* What to do: Everything from the line with "You are a computer-use" down to the line with "The image size is (307, 205)." below must be printed exactly, those two lines included. Exclude pictures.

++++ Excerpted data ++++

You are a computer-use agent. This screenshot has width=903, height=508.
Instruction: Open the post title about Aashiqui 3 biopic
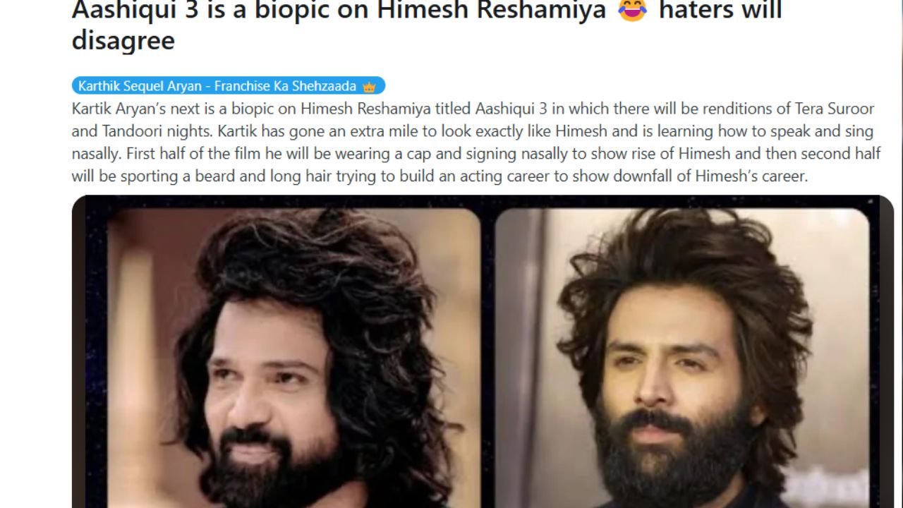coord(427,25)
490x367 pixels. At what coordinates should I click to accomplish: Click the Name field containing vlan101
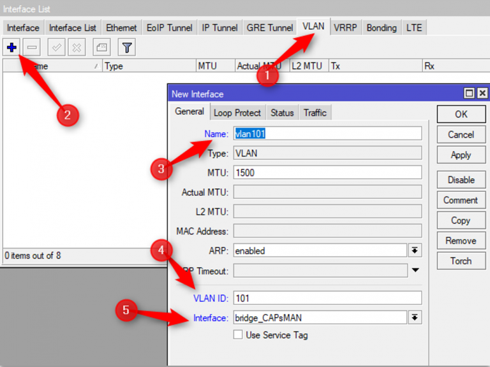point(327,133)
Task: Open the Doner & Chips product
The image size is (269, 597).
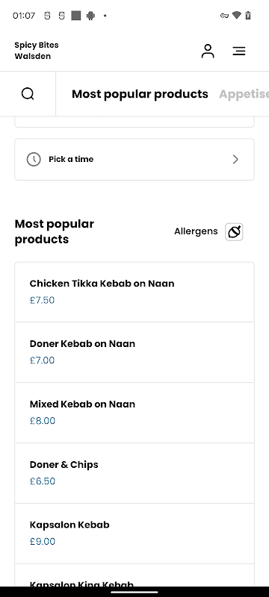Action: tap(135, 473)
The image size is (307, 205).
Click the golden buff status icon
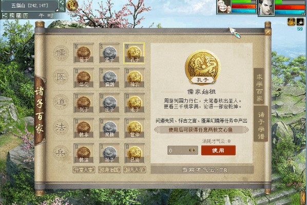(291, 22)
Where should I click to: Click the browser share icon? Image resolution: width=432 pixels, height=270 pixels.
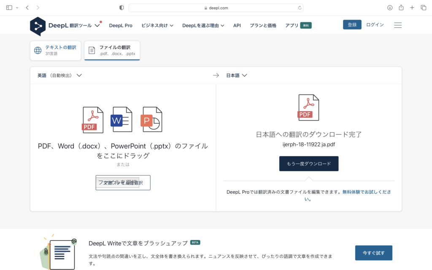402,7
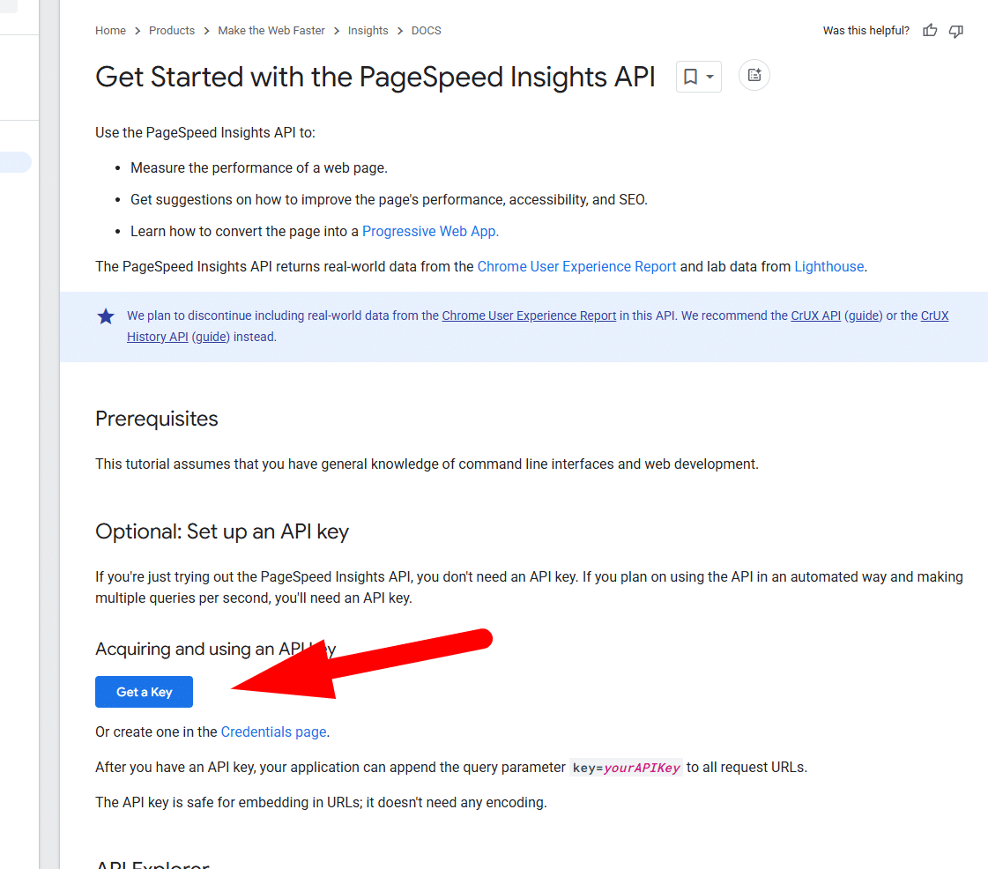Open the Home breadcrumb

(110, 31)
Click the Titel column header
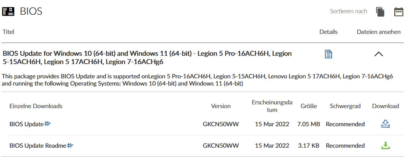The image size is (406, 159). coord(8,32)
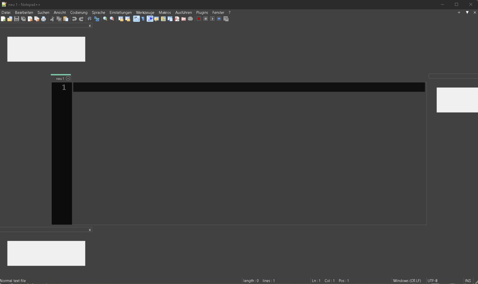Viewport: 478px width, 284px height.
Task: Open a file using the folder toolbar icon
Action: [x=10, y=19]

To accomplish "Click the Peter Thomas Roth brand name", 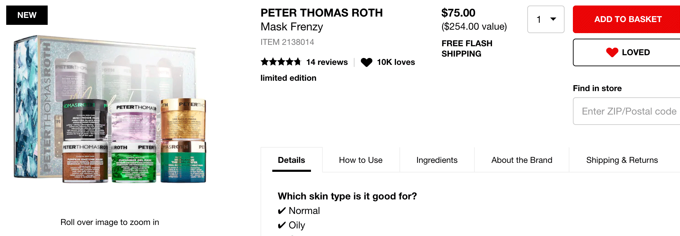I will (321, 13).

++++
++++ Excerpted data ++++

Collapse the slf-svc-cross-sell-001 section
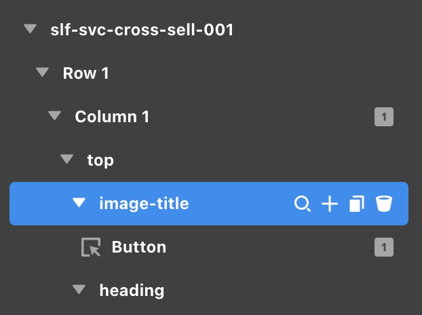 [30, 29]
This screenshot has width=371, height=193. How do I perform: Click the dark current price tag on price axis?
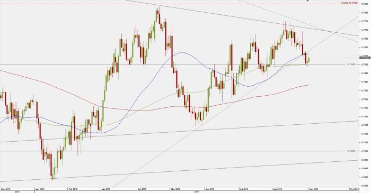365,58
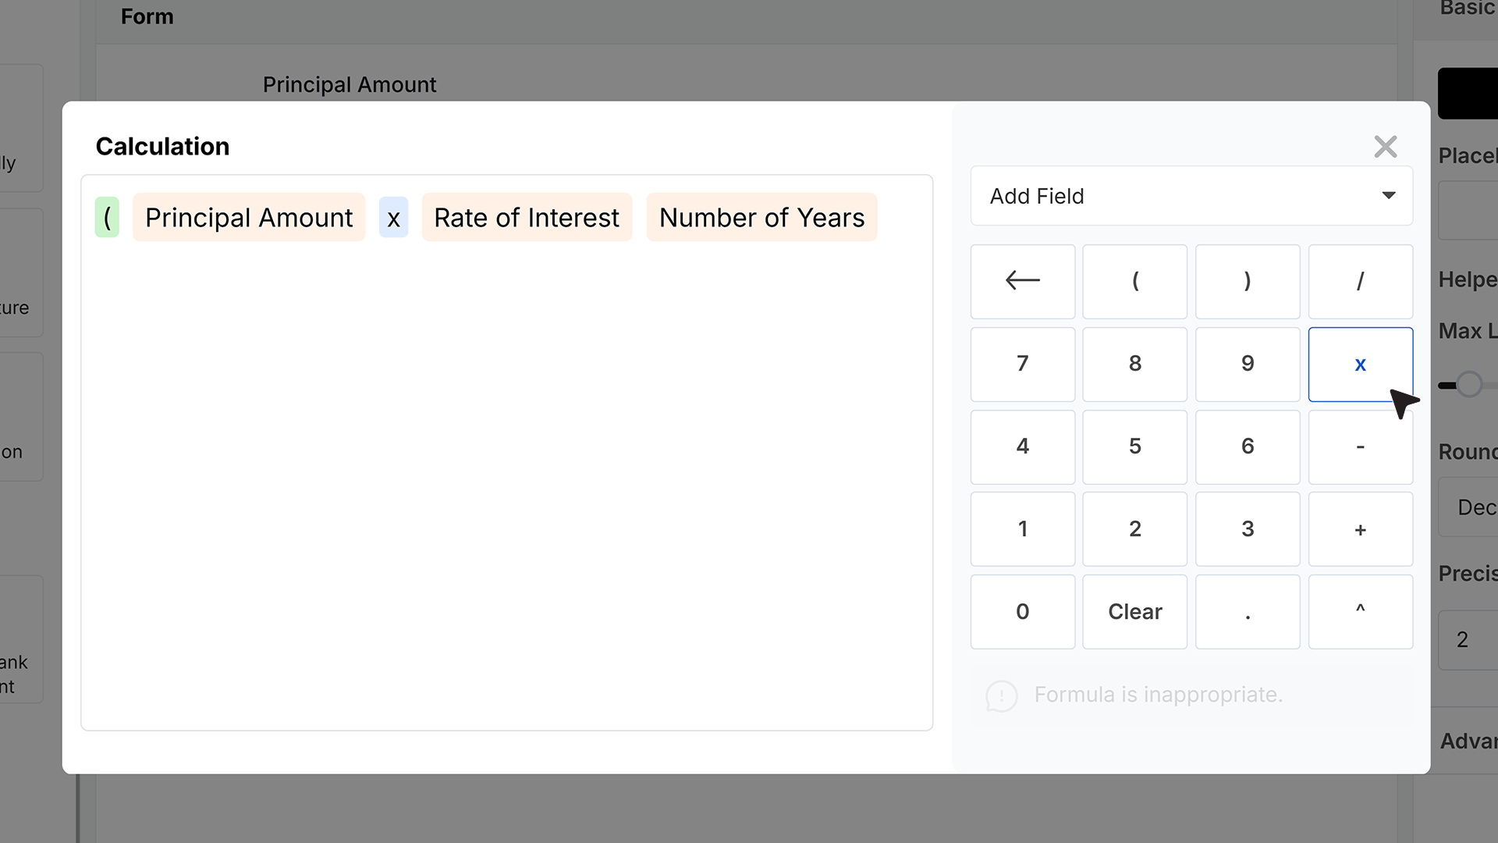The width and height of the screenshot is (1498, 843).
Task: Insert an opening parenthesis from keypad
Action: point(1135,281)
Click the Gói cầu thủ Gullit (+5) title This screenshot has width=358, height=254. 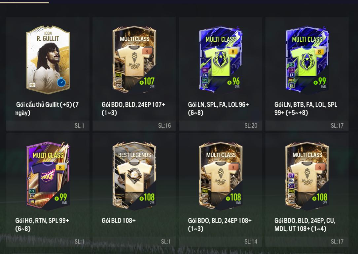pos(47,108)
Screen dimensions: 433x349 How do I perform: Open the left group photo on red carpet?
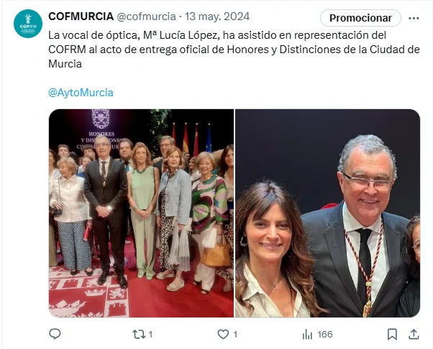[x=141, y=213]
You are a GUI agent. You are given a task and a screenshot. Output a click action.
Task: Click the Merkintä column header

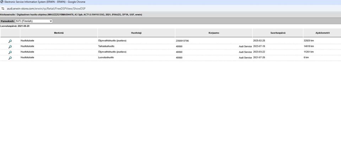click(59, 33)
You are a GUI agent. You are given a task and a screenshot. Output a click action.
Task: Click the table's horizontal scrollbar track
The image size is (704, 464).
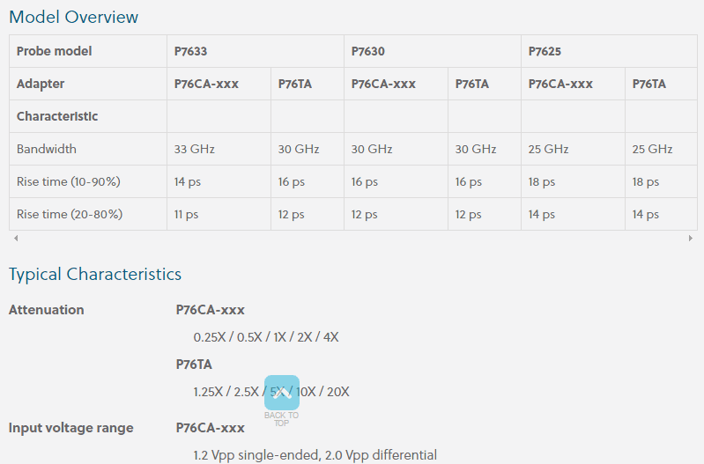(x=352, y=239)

++++
++++ Excerpted data ++++

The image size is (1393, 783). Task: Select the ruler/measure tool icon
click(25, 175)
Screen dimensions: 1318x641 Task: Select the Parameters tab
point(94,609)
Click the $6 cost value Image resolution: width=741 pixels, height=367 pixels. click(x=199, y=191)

++++

* Final answer:
You are a computer-use agent. This screenshot has width=903, height=508.
Instruction: Open the post title about Aashiqui 3 biopic
coord(427,25)
490x367 pixels. At what coordinates should I click to accomplish: Click the Name field containing vlan101
point(327,133)
Task: Open the Doner & Chips product
The image size is (269, 597).
Action: tap(135, 473)
The image size is (307, 205).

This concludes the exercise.